Upper Darby school officials said in May that Smart, 25, appeared to have died of a heart attack, meaning a blockage in an artery that cuts off the flow of oxygenated blood to the heart.

But a heart attack is just one of many conditions that can lead to a sudden cardiac death. The actual cause in this case is unclear, said James Garrow, a spokesperson for the Philadelphia Medical Examiner’s Office.

Smart’s death shook his school community, which honored him in a ceremony last Friday before the varsity football game.

When he collapsed after Mile 8 of the 10-mile race in May, it was a reminder that even athletes in good shape can be the victim of an underlying heart condition. An avid runner, Smart ran the 2017 Broad Street Run in 1 hour, 20 minutes, 39 seconds, an average of just over eight minutes per mile.

In young people, sudden cardiac death is rare and can result from various conditions, such as an irregularity in the electrical signals that coordinate the heart’s pumping action or one of several cardiomyopathies — abnormalities in the heart muscle. In certain cases, a genetic mutation is involved.

Determining which is the culprit is challenging, said pathologist Gregory McDonald, dean of the School of Health Sciences at Philadelphia College of Osteopathic Medicine. In a living person, problems with the heart’s electrical function can sometimes be detected with an EKG, but this is not an option after death.

Sudden cardiac death also can be caused by a heart attack, generally in older people, said McDonald, who used to work for the Philadelphia medical examiner. This occurs when the blockage in a coronary artery leads to a fatal irregular heartbeat.

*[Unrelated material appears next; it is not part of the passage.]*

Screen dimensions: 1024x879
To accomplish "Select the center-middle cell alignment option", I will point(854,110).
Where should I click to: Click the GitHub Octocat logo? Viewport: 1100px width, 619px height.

But because the Medical Examiner’s Office did not list myocardial infarction — the technical term for a heart attack — on Smart’s death certificate, that suggests that there was no blockage and that his heart stopped for some other reason, McDonald said.

When Smart collapsed, emergency responders were on the scene immediately and attempted to revive him, Upper Darby athletic director Frank Nunan said at the time. But they were unsuccessful, and Smart was pronounced dead after being transported to the Hospital of the University of Pennsylvania.

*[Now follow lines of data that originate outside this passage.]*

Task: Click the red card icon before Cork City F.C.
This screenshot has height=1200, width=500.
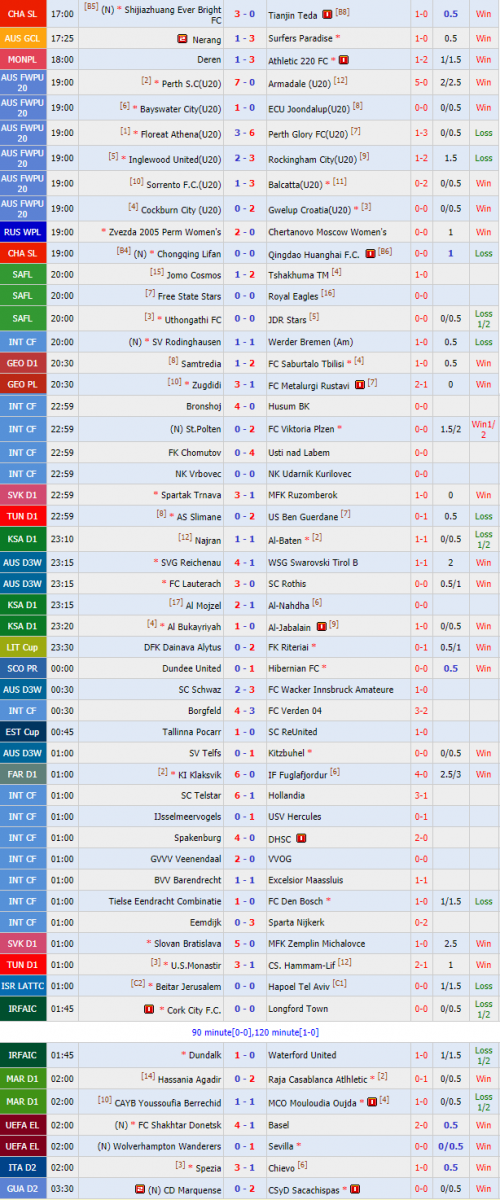Action: pos(149,1009)
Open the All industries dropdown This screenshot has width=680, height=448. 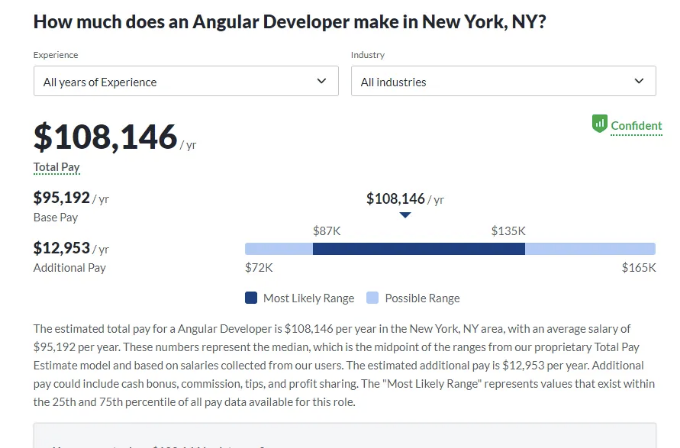(503, 81)
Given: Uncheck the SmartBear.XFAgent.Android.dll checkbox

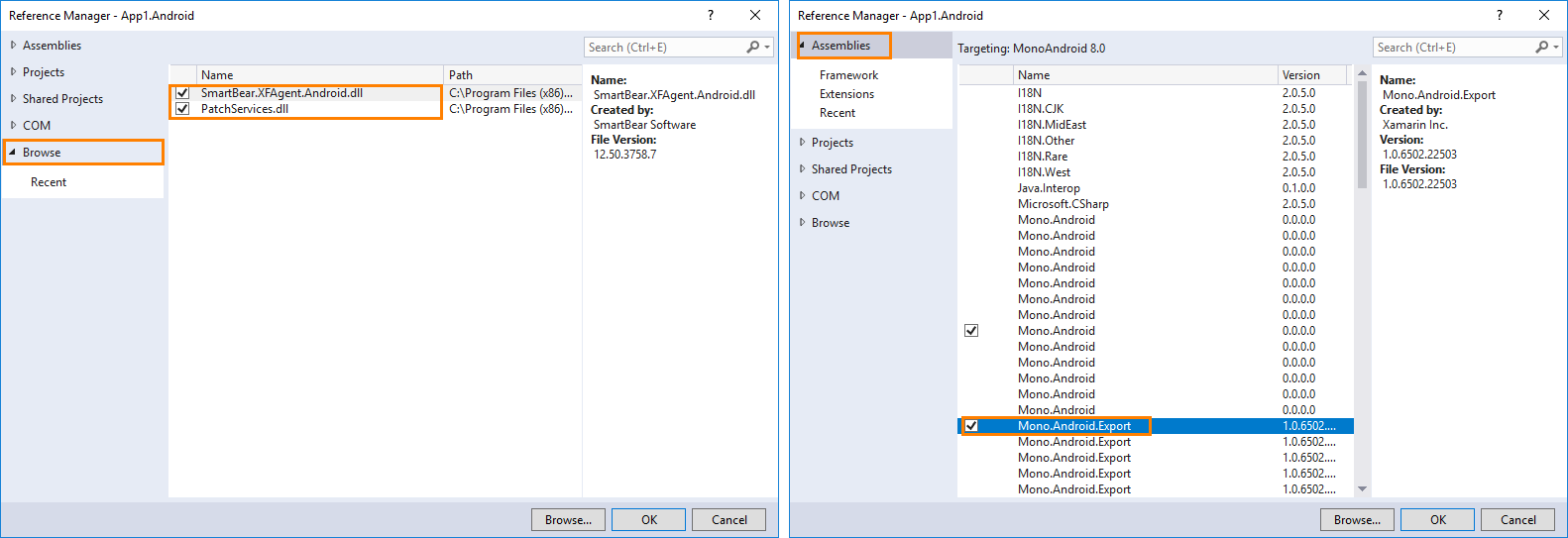Looking at the screenshot, I should coord(182,93).
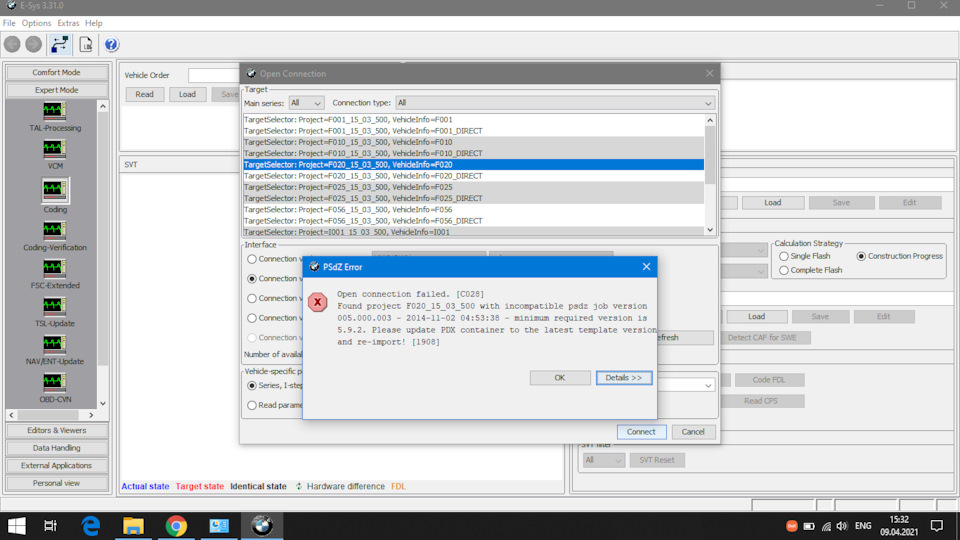Open the TSL-Update module icon

pyautogui.click(x=54, y=307)
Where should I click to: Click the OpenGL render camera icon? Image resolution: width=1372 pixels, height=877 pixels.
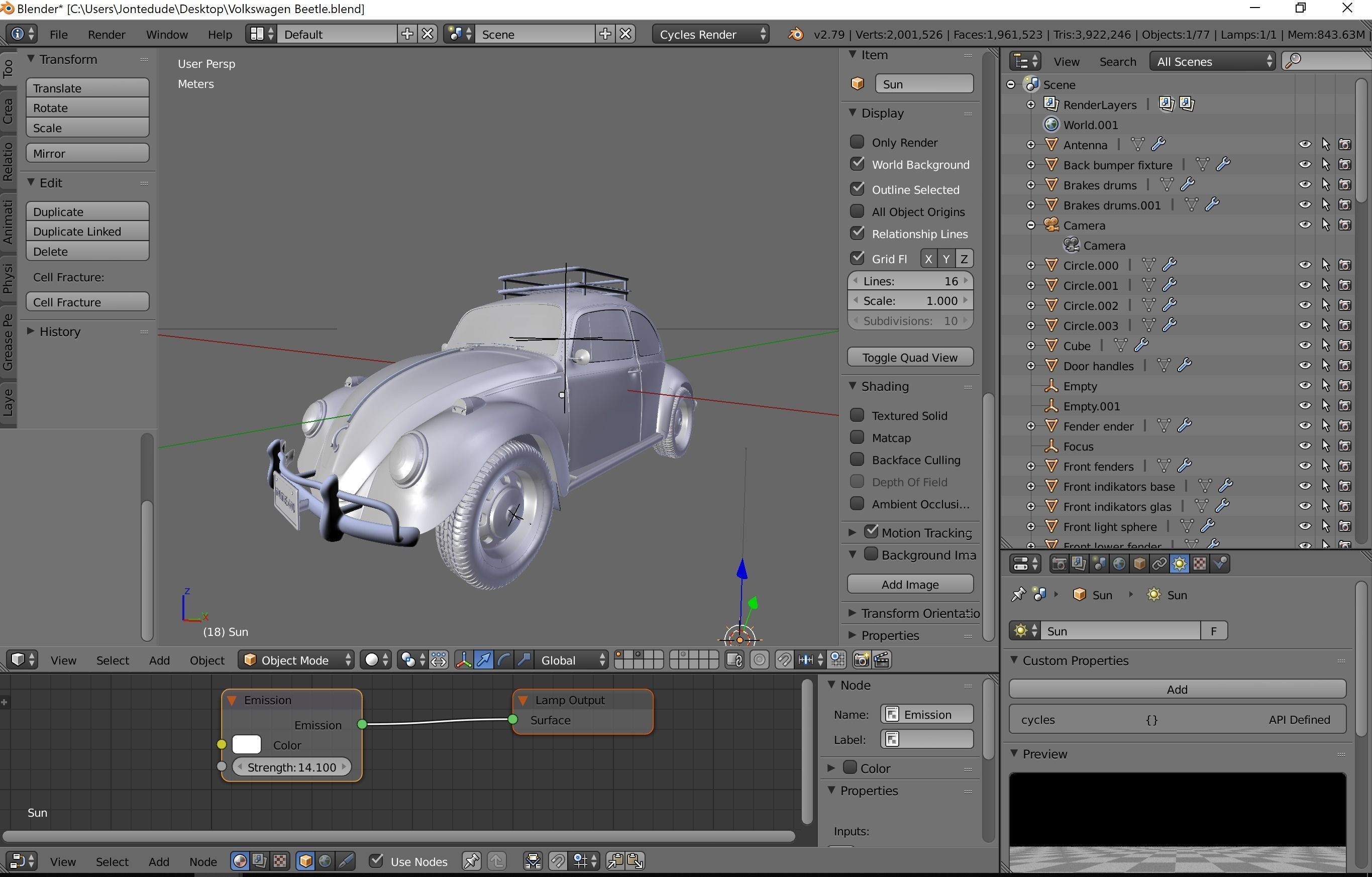point(861,660)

Family members did not respond to a request for comment on the autopsy findings. Bill Smart, his father, told CBS in May that preliminary tests indicated the young man had an enlarged heart.

At least two other entrants in the Broad Street Run have died in the race’s 40-year history.

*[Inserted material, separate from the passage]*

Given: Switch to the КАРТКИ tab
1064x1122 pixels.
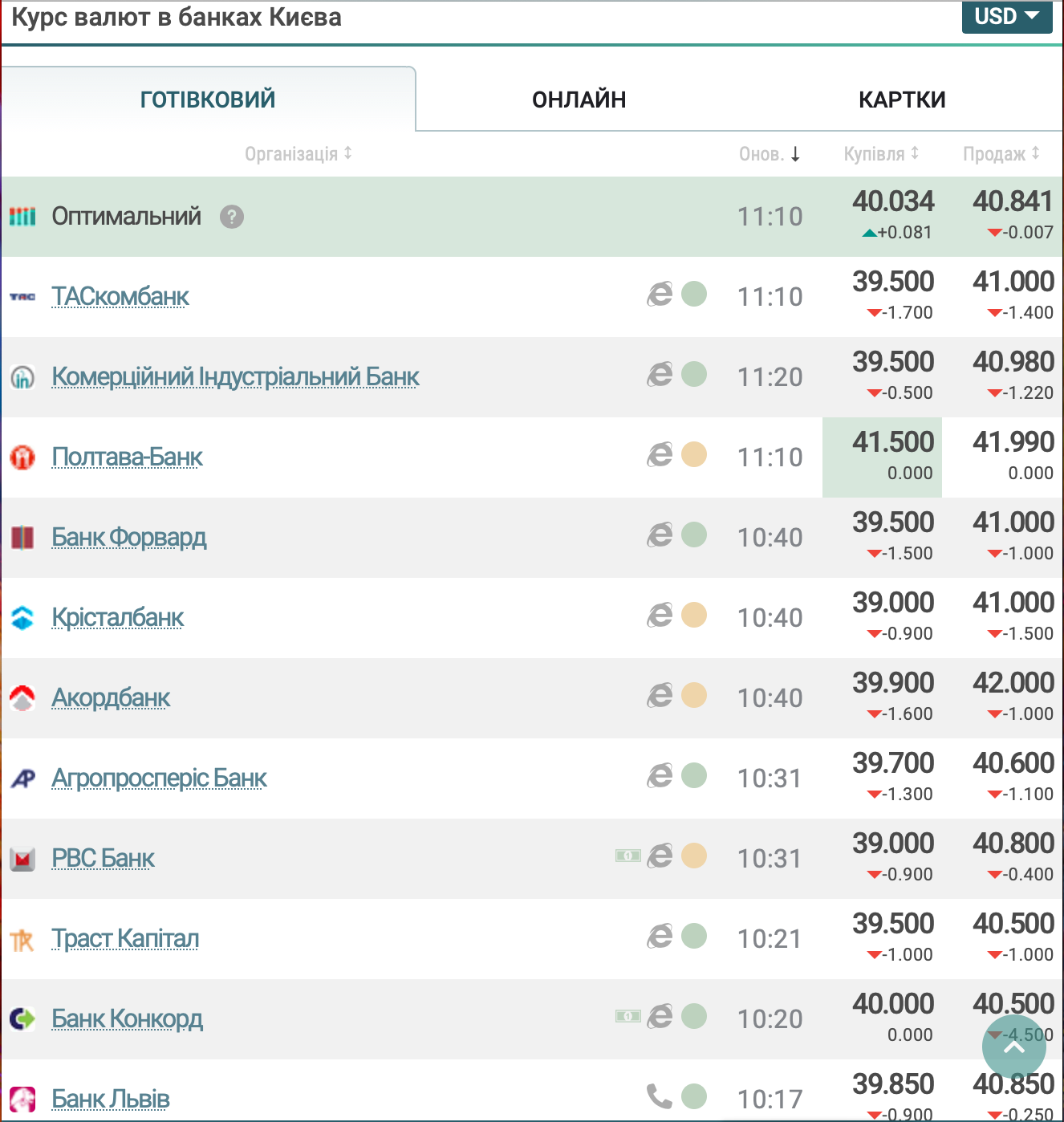Looking at the screenshot, I should pyautogui.click(x=902, y=100).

In 1998, Richard Lagocki, 45, of Port Richmond, died after collapsing near the halfway point of the 10-mile race, despite attempts to revive him by a cardiologist and a nurse who also were competing.

In 2007, Robert Massaroni, 29, a champion martial-arts instructor and seventh-grade teacher at Bensalem’s Shafer Middle School, collapsed and died shortly after he finished the 10-mile course.